### TASK TO COMPLETE
Copy the lines word for word, beginning with the one containing "The width and height of the screenshot is (1209, 643)." and ending with the one containing "Recent Conversations is".

(Records from a collection)
□ □ □

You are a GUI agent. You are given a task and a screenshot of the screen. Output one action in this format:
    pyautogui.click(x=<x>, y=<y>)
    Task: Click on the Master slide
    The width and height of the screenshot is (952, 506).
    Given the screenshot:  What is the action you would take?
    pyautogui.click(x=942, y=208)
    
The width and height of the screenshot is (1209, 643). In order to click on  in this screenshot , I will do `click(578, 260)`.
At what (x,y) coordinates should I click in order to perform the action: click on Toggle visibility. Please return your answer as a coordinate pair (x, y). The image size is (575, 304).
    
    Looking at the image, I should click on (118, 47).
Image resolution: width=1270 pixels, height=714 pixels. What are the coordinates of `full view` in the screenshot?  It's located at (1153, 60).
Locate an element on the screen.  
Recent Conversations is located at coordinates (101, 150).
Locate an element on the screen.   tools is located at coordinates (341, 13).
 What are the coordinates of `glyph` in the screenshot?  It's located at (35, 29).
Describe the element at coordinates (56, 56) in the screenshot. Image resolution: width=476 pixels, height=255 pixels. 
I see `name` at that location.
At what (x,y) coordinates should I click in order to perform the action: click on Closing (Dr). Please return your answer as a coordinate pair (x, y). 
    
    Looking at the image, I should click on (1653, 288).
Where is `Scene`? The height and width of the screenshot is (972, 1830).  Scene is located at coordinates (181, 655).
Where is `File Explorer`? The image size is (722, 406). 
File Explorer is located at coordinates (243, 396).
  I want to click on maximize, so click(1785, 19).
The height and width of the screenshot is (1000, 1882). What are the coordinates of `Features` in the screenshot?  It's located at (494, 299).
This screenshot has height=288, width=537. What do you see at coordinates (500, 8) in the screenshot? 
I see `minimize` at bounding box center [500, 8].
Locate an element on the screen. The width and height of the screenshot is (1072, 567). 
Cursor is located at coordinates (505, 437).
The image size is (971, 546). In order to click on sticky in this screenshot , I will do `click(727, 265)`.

□ □ □

### PROBLEM SOLUTION
The width and height of the screenshot is (1209, 643). In order to click on  in this screenshot , I will do `click(578, 260)`.
At what (x,y) coordinates should I click in order to perform the action: click on Toggle visibility. Please return your answer as a coordinate pair (x, y). The image size is (575, 304).
    
    Looking at the image, I should click on (118, 47).
Image resolution: width=1270 pixels, height=714 pixels. What are the coordinates of `full view` in the screenshot?  It's located at (1153, 60).
Locate an element on the screen.  
Recent Conversations is located at coordinates (101, 150).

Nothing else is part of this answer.